1 Er was in Aram een legeraanvoerder die Naäman heette. De koning van Aram was erg blij met hem. Want de Heer had ervoor gezorgd dat hij door deze aanvoerder een grote overwinning had behaald. Deze aanvoerder was een echte held. Maar hij had een gevaarlijke, besmettelijke huidziekte.
2 Naämans vrouw had een slavin in dienst. Het meisje was een keer door een bende Arameeërs uit Israël geroofd.
3 Het meisje zei tegen haar meesteres: "Was mijn heer maar bij de profeet in Samaria. Hij zou hem wel genezen."
4 Naäman ging naar de koning en vertelde hem wat het meisje had gezegd.
5 De koning van Aram zei: "Goed, ga erheen. Ik zal je een brief meegeven voor de koning van Israël." Zo ging Naäman op reis. Hij nam 10 talenten [ (300 kilo) ] zilver, 6000 sikkels [ (66 kilo) ] goud en 10 bovenkleren mee.
6 Hij bracht de brief aan de koning van Israël.

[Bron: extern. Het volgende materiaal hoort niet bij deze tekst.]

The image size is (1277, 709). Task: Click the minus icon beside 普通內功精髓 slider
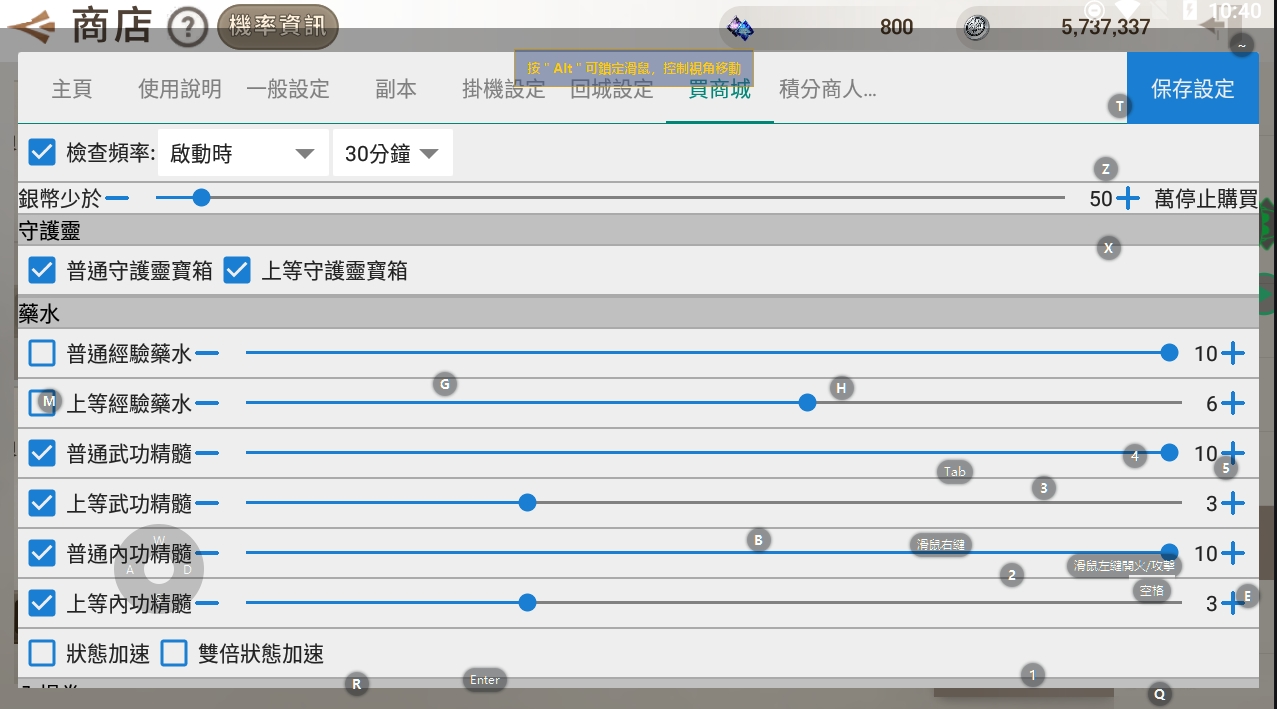[210, 553]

Daarin stond: "Ik stuur mijn dienaar Naäman naar u toe om hem door u te laten genezen."
7 Toen de koning van Israël de brief had gelezen, scheurde hij zijn kleren en zei: "Ben ik God soms? Heb ik soms macht over leven en dood? Waarom stuurt die man mij de boodschap om iemand te genezen? Let op mijn woorden: hij zoekt een reden om een oorlog tegen mij te beginnen!"